*Exercise goal:* Could you retype every entry below exactly as written?

[Extracted data entries]

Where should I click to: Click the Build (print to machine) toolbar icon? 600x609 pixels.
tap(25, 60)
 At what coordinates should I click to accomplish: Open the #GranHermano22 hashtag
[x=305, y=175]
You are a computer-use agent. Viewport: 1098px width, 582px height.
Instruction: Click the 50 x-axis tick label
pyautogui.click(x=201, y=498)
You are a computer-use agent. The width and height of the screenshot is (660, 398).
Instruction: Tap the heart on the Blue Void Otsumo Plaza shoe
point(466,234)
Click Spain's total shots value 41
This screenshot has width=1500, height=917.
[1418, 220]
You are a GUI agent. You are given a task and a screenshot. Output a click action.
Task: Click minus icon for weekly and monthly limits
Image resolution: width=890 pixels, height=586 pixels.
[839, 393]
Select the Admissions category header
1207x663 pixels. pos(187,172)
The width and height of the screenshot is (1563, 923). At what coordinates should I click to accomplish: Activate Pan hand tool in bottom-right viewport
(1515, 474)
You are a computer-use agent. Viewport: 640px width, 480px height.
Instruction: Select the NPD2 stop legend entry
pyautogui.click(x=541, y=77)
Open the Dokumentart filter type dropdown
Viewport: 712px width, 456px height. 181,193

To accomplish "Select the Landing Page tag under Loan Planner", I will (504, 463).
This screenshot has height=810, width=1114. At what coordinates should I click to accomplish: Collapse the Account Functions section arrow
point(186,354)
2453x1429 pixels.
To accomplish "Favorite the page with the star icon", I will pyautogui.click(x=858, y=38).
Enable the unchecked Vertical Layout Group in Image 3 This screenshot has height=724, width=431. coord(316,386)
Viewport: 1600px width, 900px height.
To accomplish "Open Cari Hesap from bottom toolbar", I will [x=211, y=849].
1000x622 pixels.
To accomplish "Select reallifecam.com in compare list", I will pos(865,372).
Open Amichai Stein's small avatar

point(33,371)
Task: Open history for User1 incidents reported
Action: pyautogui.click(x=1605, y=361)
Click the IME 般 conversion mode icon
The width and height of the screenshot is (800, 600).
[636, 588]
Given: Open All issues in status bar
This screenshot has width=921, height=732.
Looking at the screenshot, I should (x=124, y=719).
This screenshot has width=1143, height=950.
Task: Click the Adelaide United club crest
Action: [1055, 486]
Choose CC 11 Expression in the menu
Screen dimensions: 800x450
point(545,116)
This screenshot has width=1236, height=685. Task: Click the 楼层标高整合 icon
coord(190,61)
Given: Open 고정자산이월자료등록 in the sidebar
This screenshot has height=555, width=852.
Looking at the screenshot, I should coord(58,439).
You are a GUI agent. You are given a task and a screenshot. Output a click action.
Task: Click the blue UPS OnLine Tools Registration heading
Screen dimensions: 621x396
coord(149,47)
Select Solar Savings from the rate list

*Answer:*
Where should I click to: Click the Build (print to machine) toolbar icon? 600x609 pixels.
tap(25, 60)
 At what coordinates should I click to accomplish: Open the #GranHermano22 hashtag
[x=305, y=175]
You are a computer-use agent. Viewport: 1098px width, 582px height.
Instruction: Click the 50 x-axis tick label
pyautogui.click(x=201, y=498)
You are a computer-use agent. The width and height of the screenshot is (660, 398).
Instruction: Tap the heart on the Blue Void Otsumo Plaza shoe
point(466,234)
Click Spain's total shots value 41
This screenshot has width=1500, height=917.
[1418, 220]
You are a GUI agent. You are given a task and a screenshot. Output a click action.
Task: Click minus icon for weekly and monthly limits
Image resolution: width=890 pixels, height=586 pixels.
[839, 393]
Select the Admissions category header
1207x663 pixels. pos(187,172)
The width and height of the screenshot is (1563, 923). At what coordinates should I click to accomplish: Activate Pan hand tool in bottom-right viewport
(1515, 474)
You are a computer-use agent. Viewport: 640px width, 480px height.
Instruction: Select the NPD2 stop legend entry
pyautogui.click(x=541, y=77)
Open the Dokumentart filter type dropdown
Viewport: 712px width, 456px height. 181,193

To accomplish "Select the Landing Page tag under Loan Planner", I will (504, 463).
This screenshot has height=810, width=1114. At what coordinates should I click to accomplish: Collapse the Account Functions section arrow
point(186,354)
2453x1429 pixels.
To accomplish "Favorite the page with the star icon", I will pyautogui.click(x=858, y=38).
Enable the unchecked Vertical Layout Group in Image 3 This screenshot has height=724, width=431. coord(316,386)
Viewport: 1600px width, 900px height.
To accomplish "Open Cari Hesap from bottom toolbar", I will [x=211, y=849].
1000x622 pixels.
To accomplish "Select reallifecam.com in compare list", I will pos(865,372).
Open Amichai Stein's small avatar

point(33,371)
Task: Open history for User1 incidents reported
Action: pyautogui.click(x=1605, y=361)
Click the IME 般 conversion mode icon
The width and height of the screenshot is (800, 600).
[636, 588]
Given: Open All issues in status bar
This screenshot has width=921, height=732.
Looking at the screenshot, I should (x=124, y=719).
This screenshot has width=1143, height=950.
Task: Click the Adelaide United club crest
Action: [1055, 486]
Choose CC 11 Expression in the menu
Screen dimensions: 800x450
point(545,116)
This screenshot has width=1236, height=685. Task: Click the 楼层标高整合 icon
coord(190,61)
Given: Open 고정자산이월자료등록 in the sidebar
This screenshot has height=555, width=852.
Looking at the screenshot, I should coord(58,439).
You are a GUI agent. You are given a task and a screenshot. Output a click action.
Task: Click the blue UPS OnLine Tools Registration heading
Screen dimensions: 621x396
coord(149,47)
Select Solar Savings from the rate list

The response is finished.